When he got back to the house, his brain reeling with joy, Mae pounced out at him with a large silver-gray envelope crested with gold.

“There! You say you won’t fill the Auditorium! And I told you myself that Mrs. Dayton Alsop was dead against you on account of — well, the things we talked about the other night. And here’s what it is to be a celebrity! She’s invited you to a supper-party after the reading — she’s invited us all. Mother says she won’t go; she’s got no clothes, to begin with. And I guess father won’t, if she don’t. But I’ve got my black lace with paillettes. You won’t be ashamed to be seen with me in that, will you, Van? I never thought I’d see the inside of the Alsop house — did you?” Her sallow worried face was rejuvenated by excitement and coquetry.

Vance stood gloomily examining the envelope. “Supper — tonight?” He thrust the invitation back into her hand. “Sorry — I can’t go. I’ve got another engagement. You’ll have to coax father to take you.”

Mae grew haggard again. “Vance! Another engagement — tonight? You can’t have! Why, the supper’s given for you; don’t you understand? Mrs. Dayton Alsop — ”

“Oh, damn Mrs. Dayton Alsop!”

His sister’s eyes filled. “I think you’re crazy, perfectly crazy . . . the supper’s GIVEN FOR YOU,” she repeated plaintively.

“I’ve told you I’m sorry. I was never told anything about this supper . . . I’ve got another engagement.”

Mae looked at him with searching insistence. “You can’t have an engagement with anybody that matters as much as Mrs. Dayton Alsop. Everybody’ll say — ”

He burst into an irritated laugh. “Let ’em say what they like! My engagement happens to matter to me more than a thousand Mrs. Alsops.”

“You say that just to show how you despise us all!” his sister reproached him.

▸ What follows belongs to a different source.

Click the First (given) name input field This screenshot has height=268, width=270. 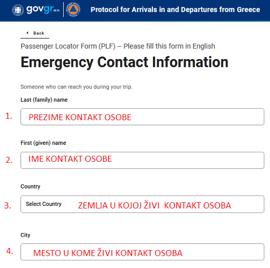coord(142,160)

“Put it on any ground you please. The plain fact is that an engagement’s an engagement. Write and tell her so, will you? Tell her I’m awfully sorry, but her invitation came too late.”

“But she explains that in her letter. She got the party up at the last minute because she wasn’t sure if she could get the right band. She wanted to make sure of the Dakin Blackbirds. She always wants the best of everything at her parties . . . You’ll have to write to her yourself, Vance.”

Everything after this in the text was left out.